Champions League

CONCACAF Champions League | Former USMNT & El Salvador native Hugo Perez on the changing Salvadoran soccer culture

Estadio Cuscatlan, CCL, 9.26.16

On Tuesday, the Portland Timbers will face CONCACAF Champions League Group B opponent C.D. Dragón in San Salvador, El Salvador (7pm PT, CONCACAF Facebook).


While there, the Timbers will likely discover a country whose fortunes on the soccer pitch have swerved dramatically over the past 30 years. El Salvador, eliminated earlier this month from qualification for the 2018 FIFA World Cup, has failed to qualify for that tournament every cycle since 1982.


Yet Dragón will still provide the Timbers with a stern test at home. This is a team that, despite having lost several of its players after the first match against Portland, managed a scoreless draw against Costa Rica's Deportivo Saprissa.


Back in the 1970s, however, this small Central American nation's soccer culture was bustling with activity. Two Salvadoran clubs won what was then called the CONCACAF Champions' Cup in 1976 (C.D. Águila) and 1979 (C.D. FAS) as a vibrant street soccer culture took root in the cities and huge crowds packed the nation's stadiums for club matches.

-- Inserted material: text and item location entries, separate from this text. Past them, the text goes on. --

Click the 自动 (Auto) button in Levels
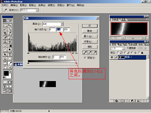Viewport: 151px width, 113px height. click(x=90, y=47)
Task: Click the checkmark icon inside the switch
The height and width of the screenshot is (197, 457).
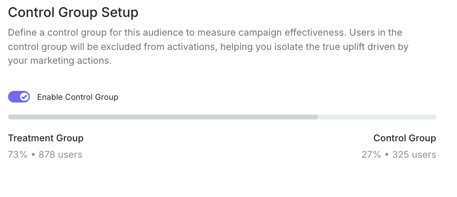Action: click(x=25, y=97)
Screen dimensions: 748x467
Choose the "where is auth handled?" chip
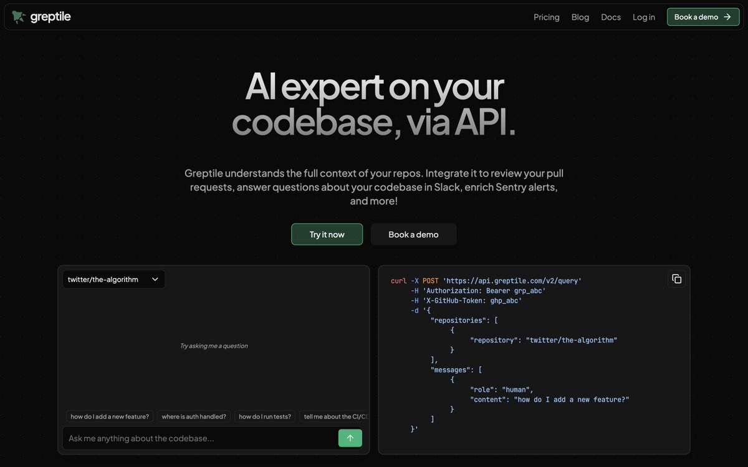click(193, 416)
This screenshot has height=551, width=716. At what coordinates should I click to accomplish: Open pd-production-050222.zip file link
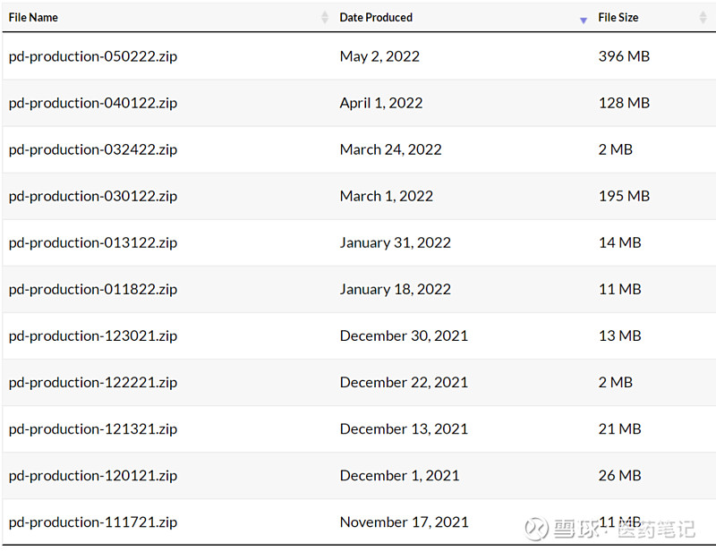[x=93, y=56]
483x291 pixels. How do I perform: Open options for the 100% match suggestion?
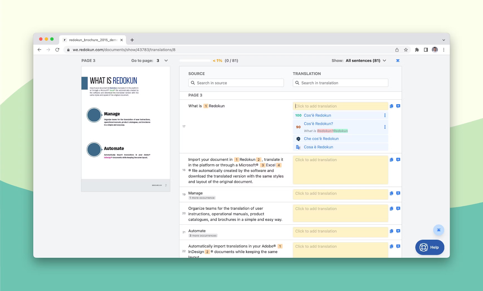click(385, 115)
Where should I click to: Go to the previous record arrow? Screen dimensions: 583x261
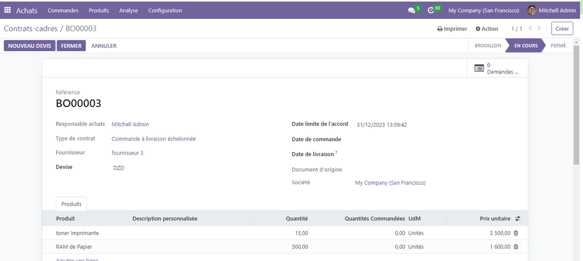pyautogui.click(x=531, y=28)
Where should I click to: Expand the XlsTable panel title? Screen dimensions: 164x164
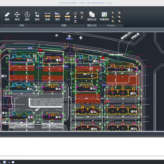pos(111,25)
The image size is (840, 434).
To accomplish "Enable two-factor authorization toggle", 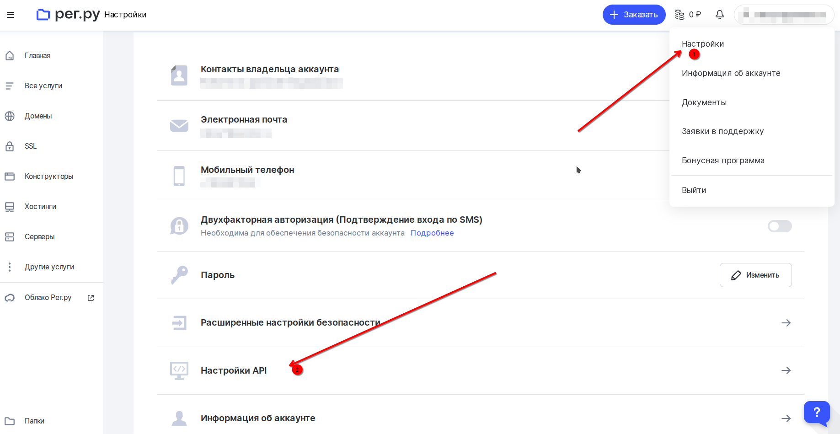I will point(780,226).
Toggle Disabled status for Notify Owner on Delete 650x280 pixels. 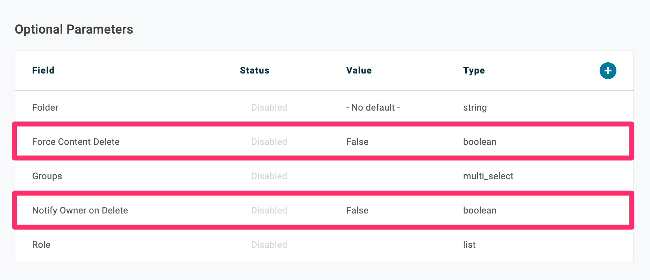tap(269, 210)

Former U.S. international, member of USMNT’s 1994 FIFA World Cup team and native of El Salvador Hugo Pérez remembers that time with a genuine fondness.


“I went to school, played soccer in school, played soccer at recess, came back home [and] played soccer after lunch, played soccer after dinner, hung around with my friends, went to the stadium,” Pérez recalls. “The passion of being able to play eight to 10 hours of soccer all day in the street was great.

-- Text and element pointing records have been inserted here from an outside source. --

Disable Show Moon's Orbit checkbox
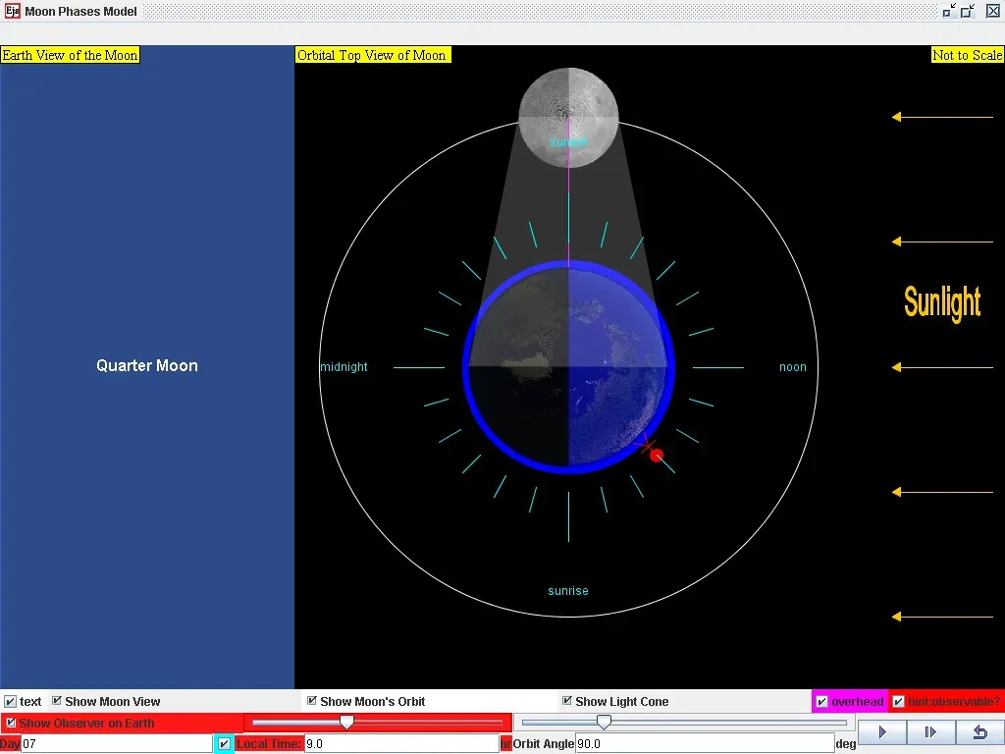Screen dimensions: 1005x754 [x=312, y=701]
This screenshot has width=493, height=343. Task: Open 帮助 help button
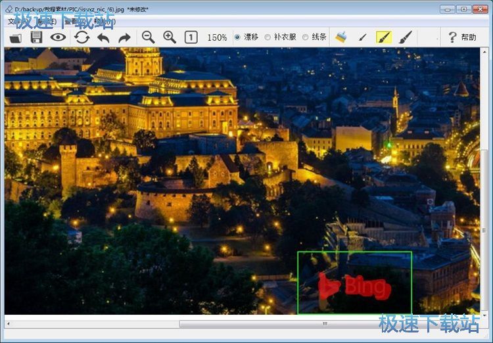point(462,37)
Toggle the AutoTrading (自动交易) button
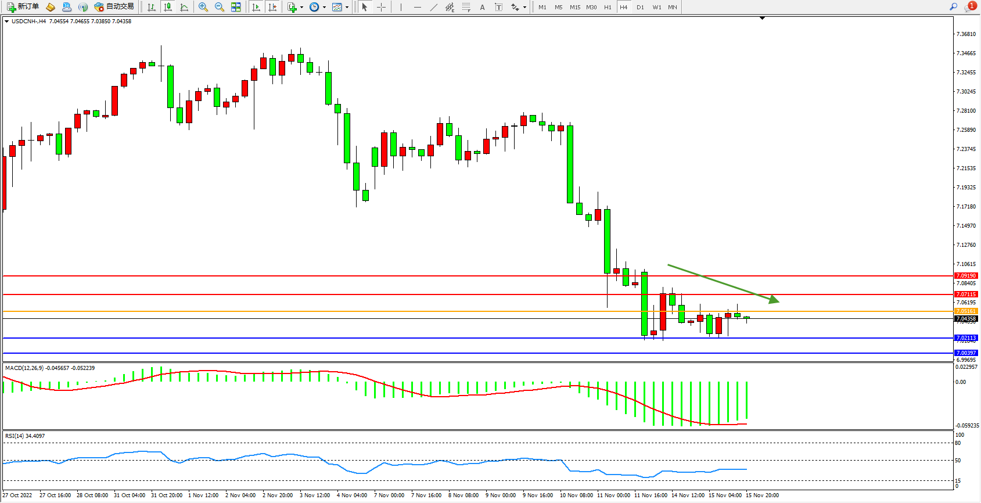Screen dimensions: 981x503 (x=114, y=7)
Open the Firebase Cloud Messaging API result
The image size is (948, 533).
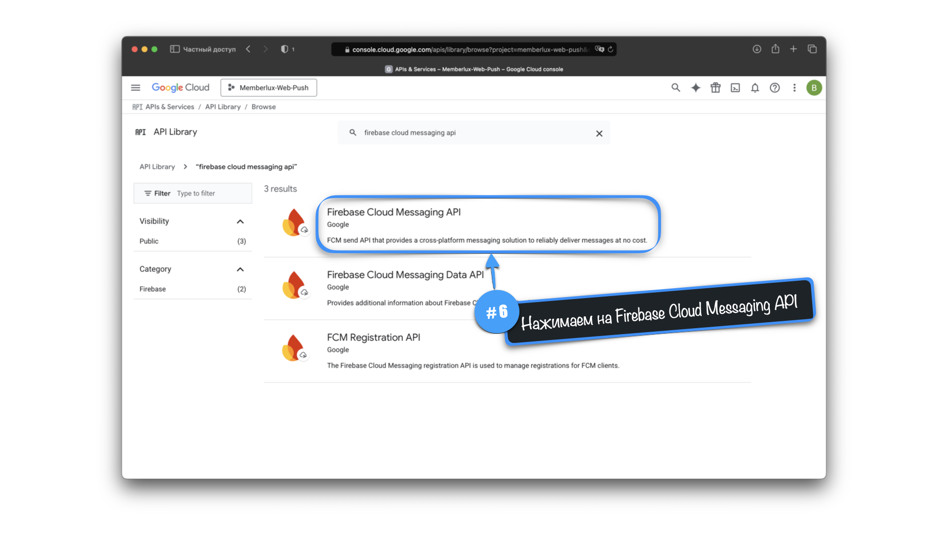[394, 212]
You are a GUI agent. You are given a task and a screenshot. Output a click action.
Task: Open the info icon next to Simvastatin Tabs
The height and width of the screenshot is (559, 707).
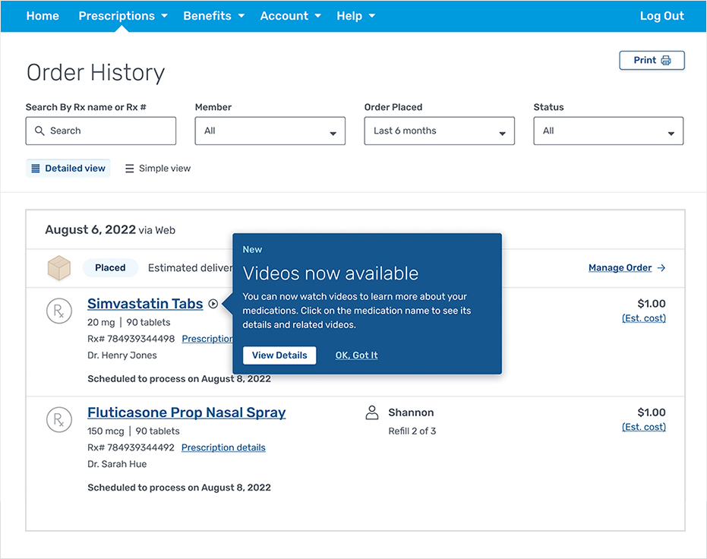click(213, 303)
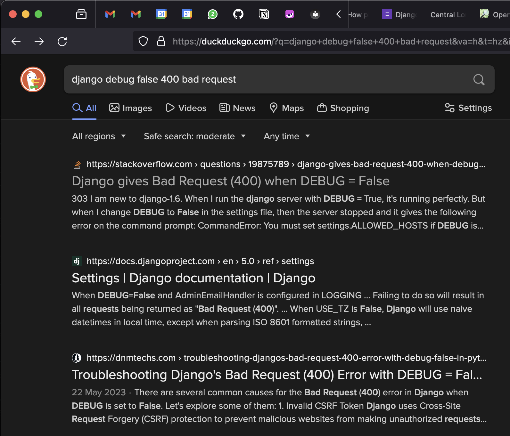
Task: Click the search magnifier icon in search box
Action: (479, 79)
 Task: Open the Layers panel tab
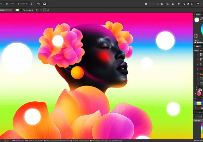coord(198,46)
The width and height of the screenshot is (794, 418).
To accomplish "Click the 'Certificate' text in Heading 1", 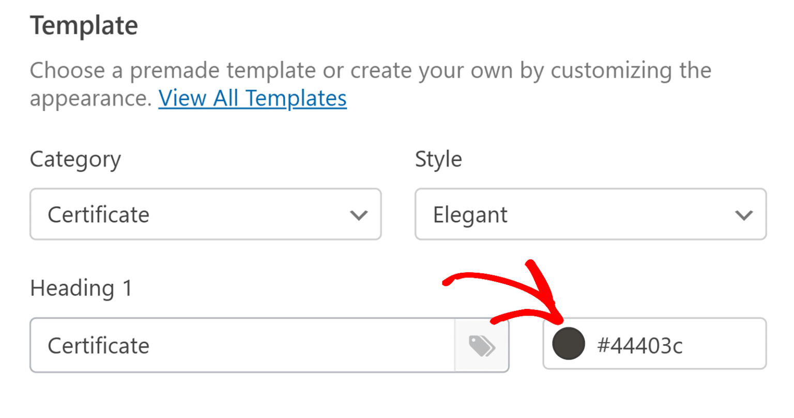I will [98, 345].
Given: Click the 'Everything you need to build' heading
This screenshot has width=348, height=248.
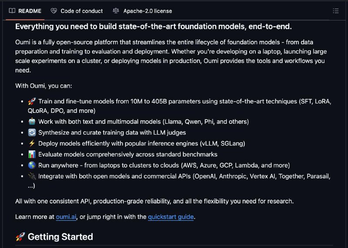Looking at the screenshot, I should 154,26.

“Soccer was my life. Soccer was everything growing up [in El Salvador].”


Pérez hails from a long line of professional soccer players, including his grandfather, father, uncles and cousins. That generational soccer culture – often passed down from father to son – has managed to survive the 13-year Salvadoran Civil War as well as the local drug wars currently ravaging the country.


It's difficult to overstate how much that civil war affected El Salvador. By the time peace agreements were signed in 1992, the nation's economy teetered while a war-weary nation tried to heal its collective wounds. All of this turmoil has taken its toll on the country's soccer culture as well.


“The infrastructure has been broken and obviously our country went to war,” Pérez explains. “That destroyed a lot of things. And new people have come in, taken over soccer, that are probably not the right people.”


But the changes to El Salvador's soccer culture have as much to do with the country's troubled past as it does with the world we live in today. Technology like computers and video games, Pérez argues, have kept kids from playing impromptu soccer games in El Salvador and around the world.


“In the 70s, you went to different neighborhoods [and] you would see kids playing football day,” he says. “Now it's different. Now we don't have fields like we used to have – little fields in every neighborhood. Those are gone.


“The culture has changed.”


The stadiums too, which were once packed with 30,000 and sometimes 40,000 fans, now attract only fractions of that amount for all but the most important national team games.


“The product is not as good as it was in the 70s or 80s,” Pérez says of El Salvador's club soccer. “We haven't qualified [for the World Cup] in more than 30 years so people lose hope in certain things...[Salvadorans] just want to see something different and obviously clubs are struggling right now financially to pay players, to bring players from abroad. That's why you don't see stadiums full.”


Even today, though, you can go to any match in El Salvador and you will soon realize that soccer fans there have never lost their knowledge and understanding of the game.


“You go to a game in El Salvador and you understand the language and you're sitting behind two people, they'll be yelling and screaming, 'Why don't you pass the ball correctly? Why did you dribble? Why are you playing this system? This system should work!' And this and that,” Pérez says. “That's when you realize this culture understands the game.”


While hopes of international success have dimmed in recent years, Pérez, who has worked as a coach for both the U.S. Soccer Federation and the Salvadoran Football Federation, remains optimistic that this once proud soccer nation will one day once again qualify for the biggest soccer tournament in the world.


“I know that there's still good players over there but they don't have the means that we had when we grew up in the 70s to be able to succeed right now. One day it will get better and we'll go to another World Cup.”